Published on June 9th, 2014 | by admin0
Uncovering Lives From The First World War
With the 100th anniversary of the outbreak of World War 1 fast approaching, we have been interested to note the recent launch of an online archive which is encouraging the general public to help piece together the lives of millions of brave service men and women who defended their country when war broke out on 28th July 1914.
Co-ordinated by the Imperial War Museum, The Lives of the First World War project is an online portal which builds together a permanent digital memorial for those who served in uniform and worked on the home front from Britain and the Commonwealth during the First World War.

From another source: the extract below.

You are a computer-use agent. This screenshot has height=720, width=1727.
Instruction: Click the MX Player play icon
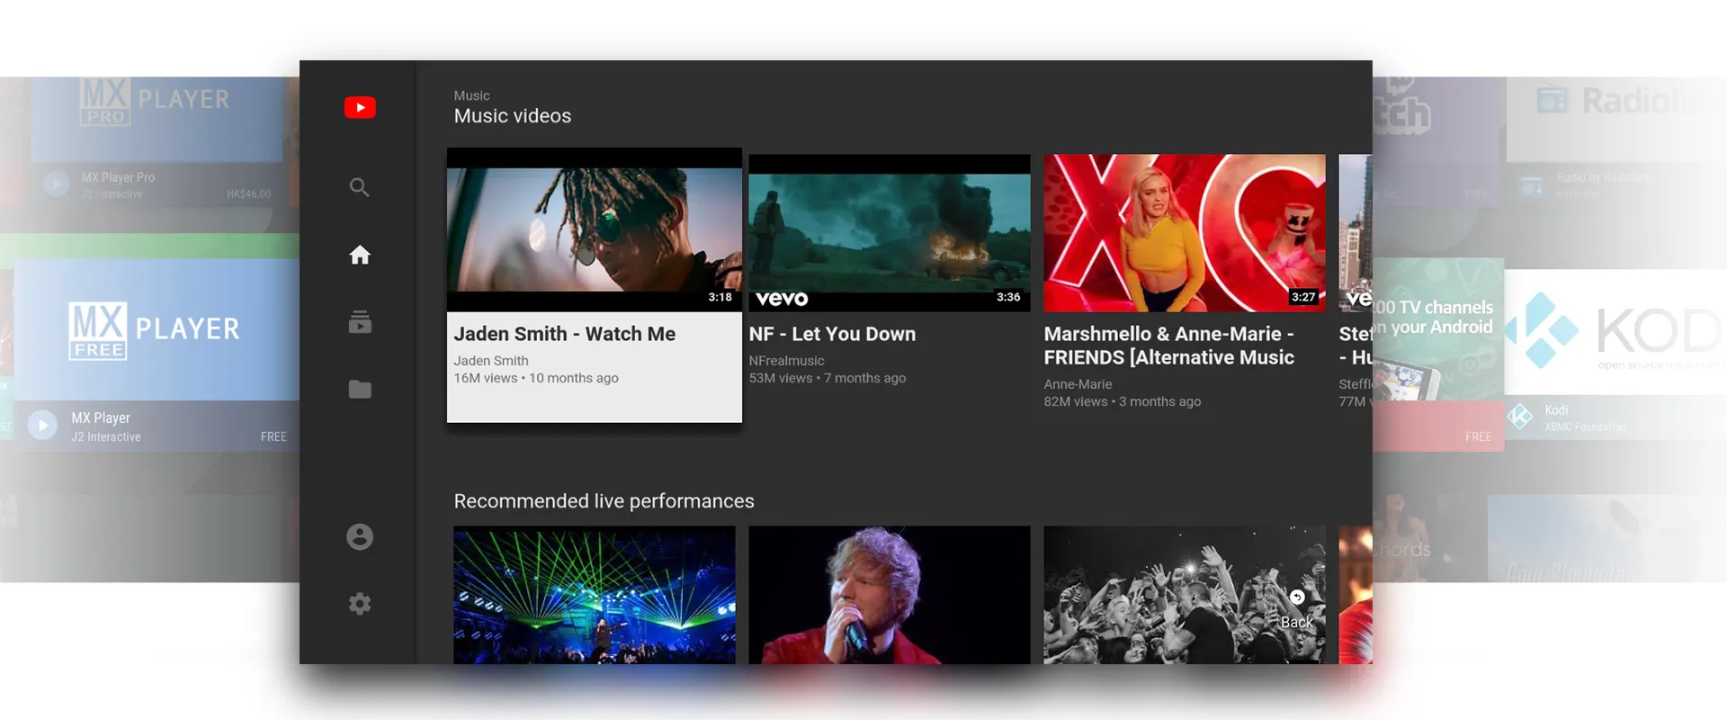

Amongst the soldiers we’ve noted on The Lives of the First World War website is Private William Cecil Tickle from the Essex Regiment who was tragically killed on duty just three days before his 18th birthday. Described by his mother in a handwritten note as ‘one of the very best’, Private Tickle is featured in a set of special stamps which will be available from the Post Office Shop on 28th July to commemorate the Great War.
A coin marking the outbreak of World War One also captures one of the most significant events in British history which saw Lord Kitchener mastermind a recruitment campaign to create a formidable volunteer army using the stirring design ‘Your Country Needs You!’
It is hoped that by 2018, The Lives of the First World War project could contain information about more than eight million men and women using resources such as documents, diaries, letters and photographs held by relatives as well as the archives of information which are thought to be stored in museums and libraries the length and breadth of the country.